An object with an acceleration of -6.65m/s squared moves from a rate of 78m/s to 2 m/s. How far will the object have traveled during that interval?​

Answer 1

Approximately
`4.6 * 10^(2)\; \rm m`.

Step-by-step explanation:

The acceleration of this object is constant. Hence, the SUVAT equation would apply to the motion of this object. Since the duration of this acceleration is not given, apply the SUVAT equation that does not include time.

• Let
  `u` denote the initial velocity of this object.
• Let
  `v` denote the velocity of this object after the acceleration.
• Let
  `a` denote the acceleration of this object.
• Let
  `x` denote the displacement of this object.

`v^(2) - u^(2) = 2\, a\, x`.

Rearrange this equation to find an expression for displacement,
`x`:

`\begin{aligned}x &= (v^(2) - u^(2))/(2\, a)\end{aligned}`.
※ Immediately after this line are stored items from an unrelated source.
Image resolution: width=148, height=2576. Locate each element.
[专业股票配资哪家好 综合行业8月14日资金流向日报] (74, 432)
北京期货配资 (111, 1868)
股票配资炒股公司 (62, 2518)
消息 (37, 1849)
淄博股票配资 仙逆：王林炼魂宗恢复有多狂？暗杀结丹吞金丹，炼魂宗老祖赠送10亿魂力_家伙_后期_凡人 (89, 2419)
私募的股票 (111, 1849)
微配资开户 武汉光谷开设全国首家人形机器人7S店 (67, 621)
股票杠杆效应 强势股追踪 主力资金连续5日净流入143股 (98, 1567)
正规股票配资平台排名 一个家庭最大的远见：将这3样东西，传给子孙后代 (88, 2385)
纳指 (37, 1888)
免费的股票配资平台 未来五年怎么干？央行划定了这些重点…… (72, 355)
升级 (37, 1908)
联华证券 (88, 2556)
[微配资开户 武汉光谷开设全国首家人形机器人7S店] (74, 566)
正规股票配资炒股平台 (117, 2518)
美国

In this question, it is given that the initial velocity is
`u = 78\; \rm m\cdot s^(-1)`, the velocity after acceleration is
`v = 2\; \rm m\cdot s^(-1)`, and the acceleration is
`a = -6.65\; \rm m\cdot s^(-2)`. Evaluate the expression above to find the displacement of this object:

`\begin{aligned}x &= (v^(2) - u^(2))/(2\, a) \\ &= \frac{{(2\; \rm m\cdot s^(-1))}^(2) - {(78\; \rm m\cdot s^(-1))}^(2)}{2 * (-6.65\; \rm m\cdot s^(-2))} \\ & \approx 4.6 * 10^(2)\; \rm m\end{aligned}`.